Así las cosas quedó evidenciada la falta de observancia a los deberes en la actuación de Datacredito, al permitirse el acceso a información real de historias crediticias en las labores comerciales (El personal apoyaba sus ventas con el uso de demostraciones de cómo funcionan sus servicios) sin que se hubieran tomado medidas como la anonimización de los datos, lo que a juicio de la SIC representa un grave riesgo en materia de protección de datos personales.

Esto resulta de vital importancia, toda vez que mucho ha venido discutiéndose sobre el alcance en materia de imposición de sanciones a la luz de los principios de la Ley 1581 de 2012 y hace eco la decisión adoptada por la SIC en el presente caso, a las constantes advertencias que venimos lanzando, junto con otros profesionales del sector, sobre la necesidad de una verdadera implantación de una cultura de prevención en las organizaciones.

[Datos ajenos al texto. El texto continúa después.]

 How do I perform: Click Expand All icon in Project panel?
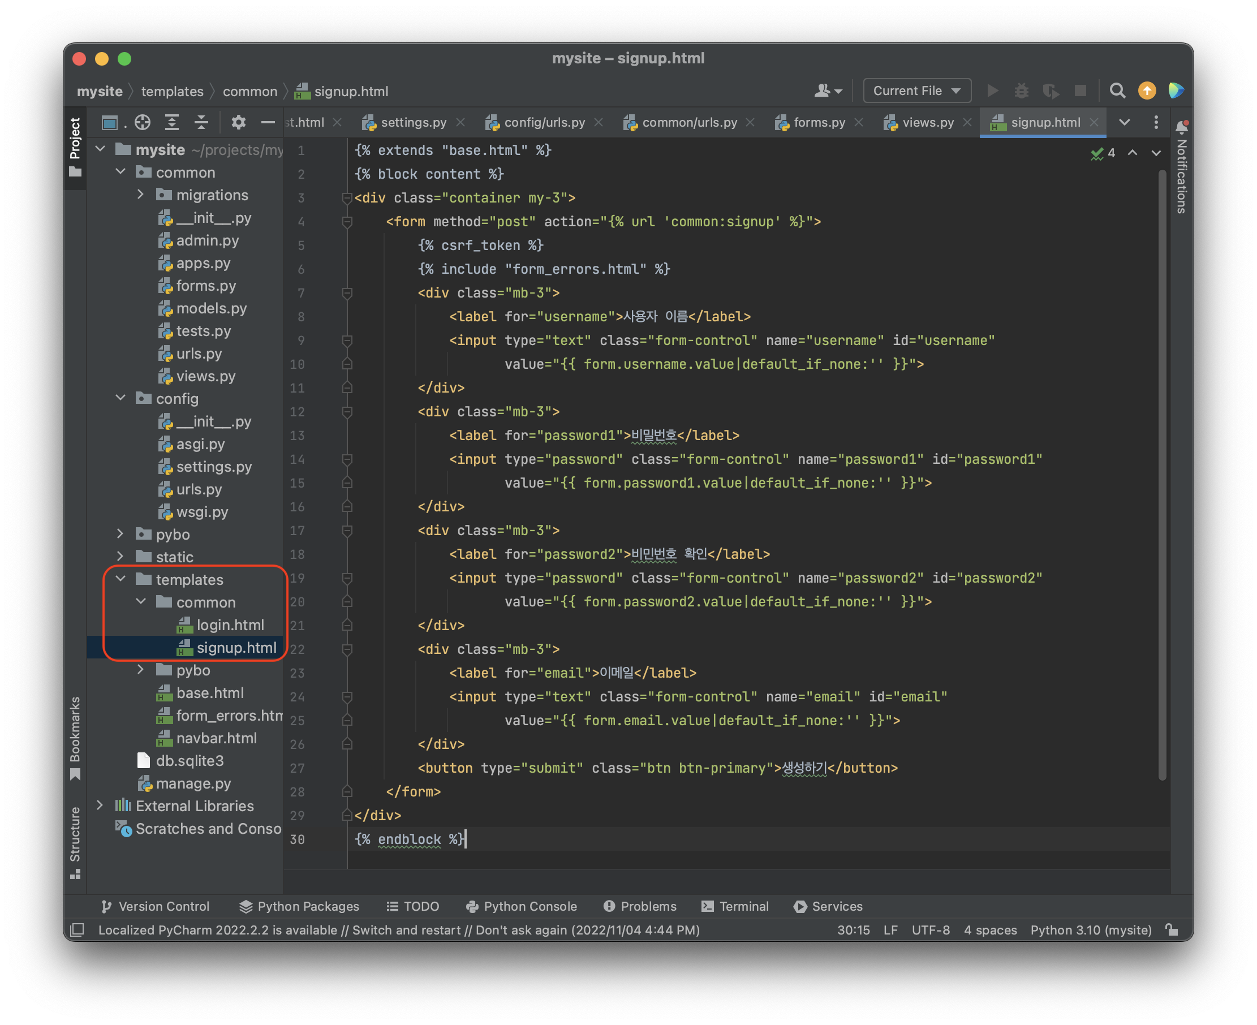pyautogui.click(x=172, y=122)
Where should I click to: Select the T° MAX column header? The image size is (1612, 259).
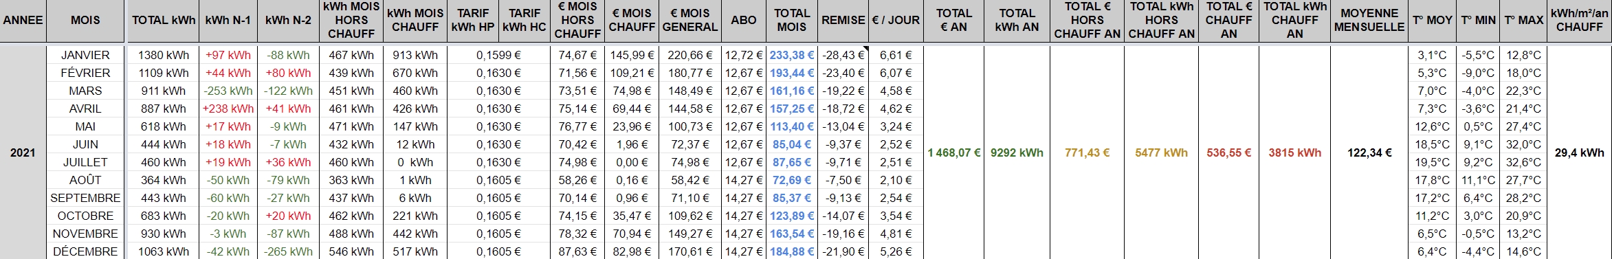pos(1523,21)
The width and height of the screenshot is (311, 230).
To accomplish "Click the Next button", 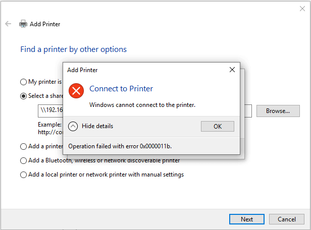I will (246, 219).
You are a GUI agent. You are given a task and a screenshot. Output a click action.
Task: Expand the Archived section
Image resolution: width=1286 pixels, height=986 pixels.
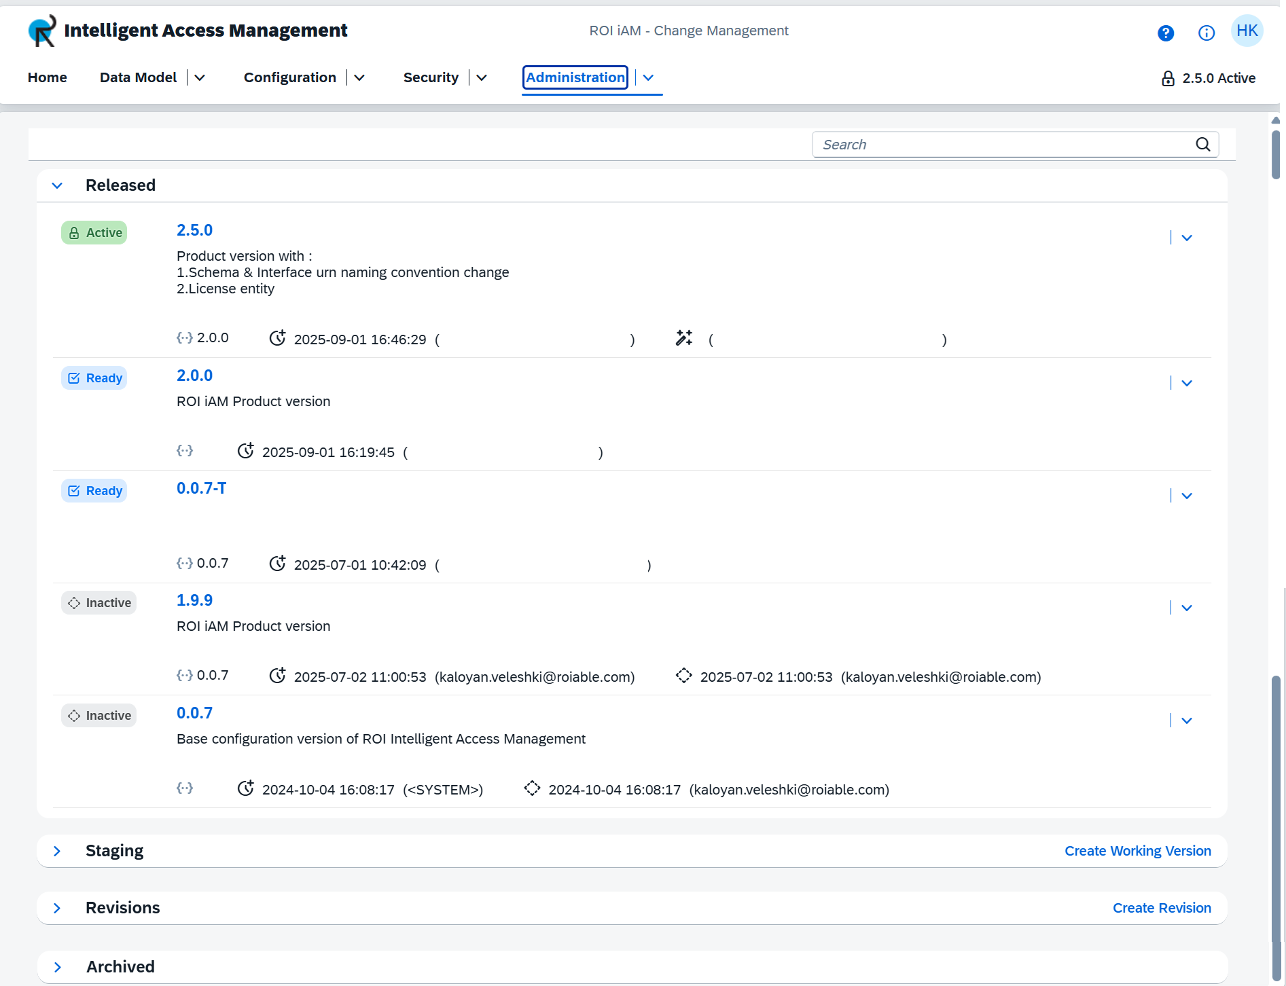[58, 967]
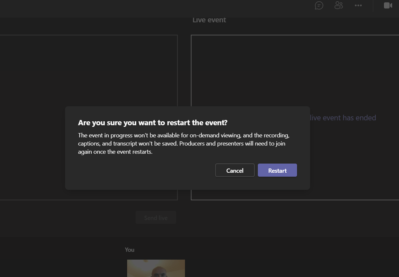
Task: Click the 'Live event' heading text
Action: [209, 20]
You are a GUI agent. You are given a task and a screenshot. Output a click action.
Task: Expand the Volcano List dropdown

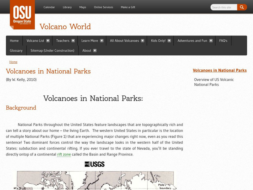pos(37,41)
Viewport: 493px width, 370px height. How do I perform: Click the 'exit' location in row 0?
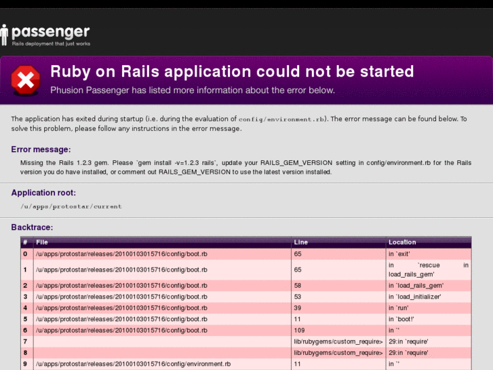399,254
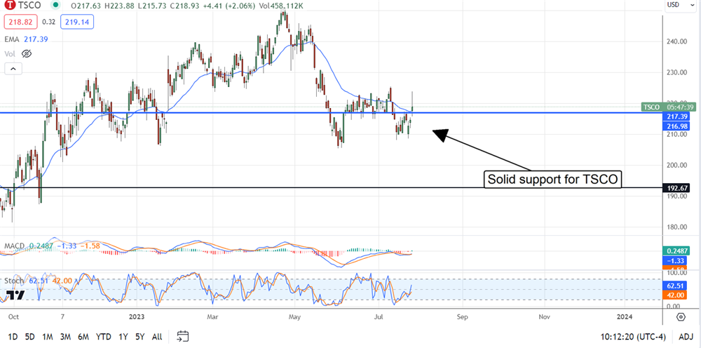This screenshot has width=701, height=348.
Task: Show All historical data range
Action: [158, 337]
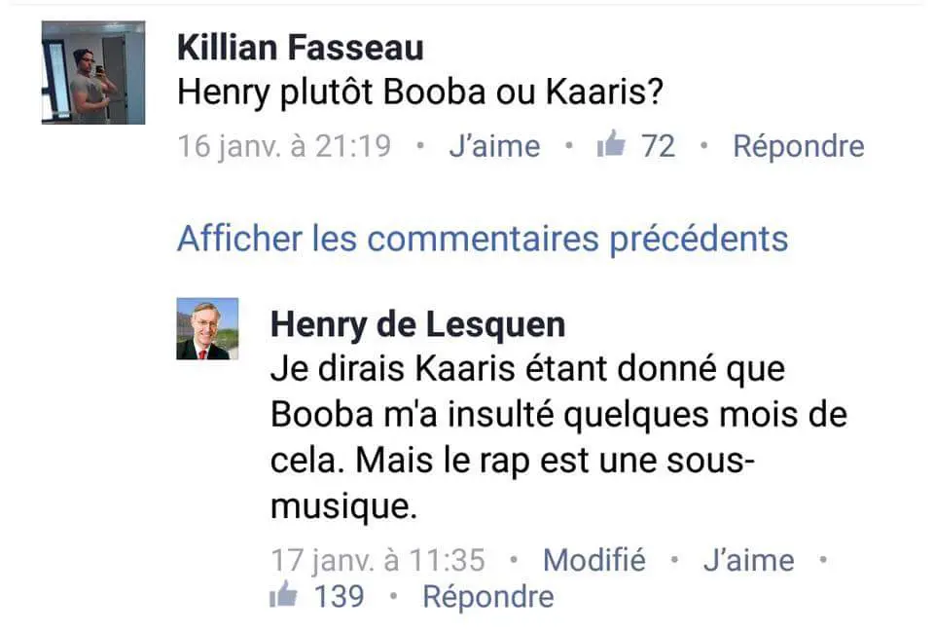Click the Henry de Lesquen name link

point(417,324)
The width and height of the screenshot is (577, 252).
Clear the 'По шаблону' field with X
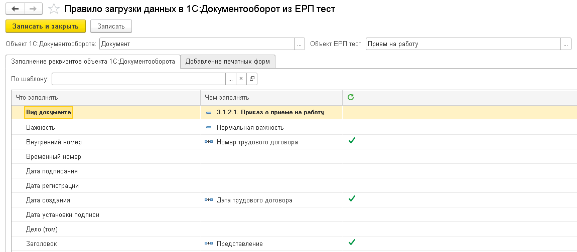click(x=241, y=79)
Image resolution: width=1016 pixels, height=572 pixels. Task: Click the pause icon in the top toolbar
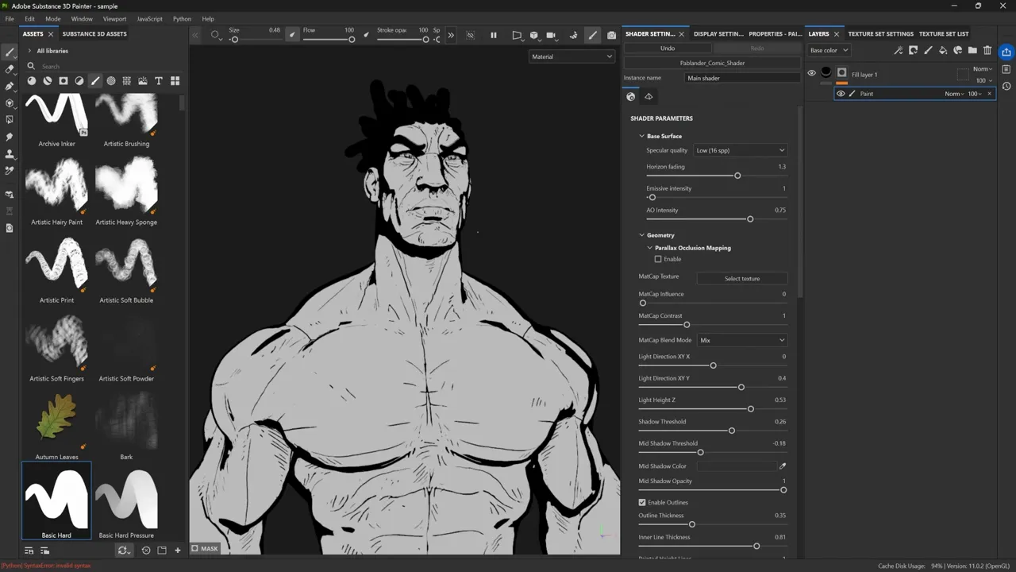click(493, 34)
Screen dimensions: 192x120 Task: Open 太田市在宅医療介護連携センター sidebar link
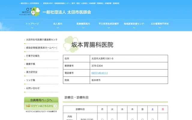41,40
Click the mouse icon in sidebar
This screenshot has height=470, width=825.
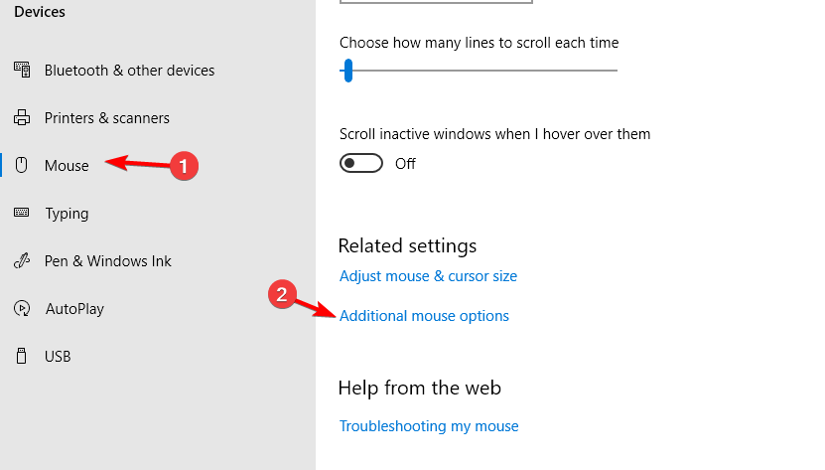(x=22, y=165)
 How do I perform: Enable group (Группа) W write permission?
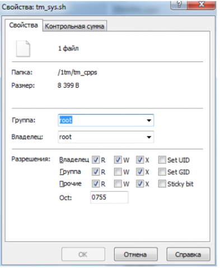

De momento se tiene un serio antecedente en materia de sanciones, sin embargo, falta un largo camino por recorrer en el proceso de maduración de nuestro sistema. El sector está a la espera de la expedición del decreto sobre Registro Nacional de las Bases de datos junto con el cual (no será en el mismo cuerpo normativo) deberán señalarse las medidas de seguridad esperadas de quienes tratan datos personales, lo que poco a poco ira cerrando el círculo sobre los empresarios y sujetos obligados como garantes de nuestra privacidad en un mundo cada vez más turbulento en esta materia.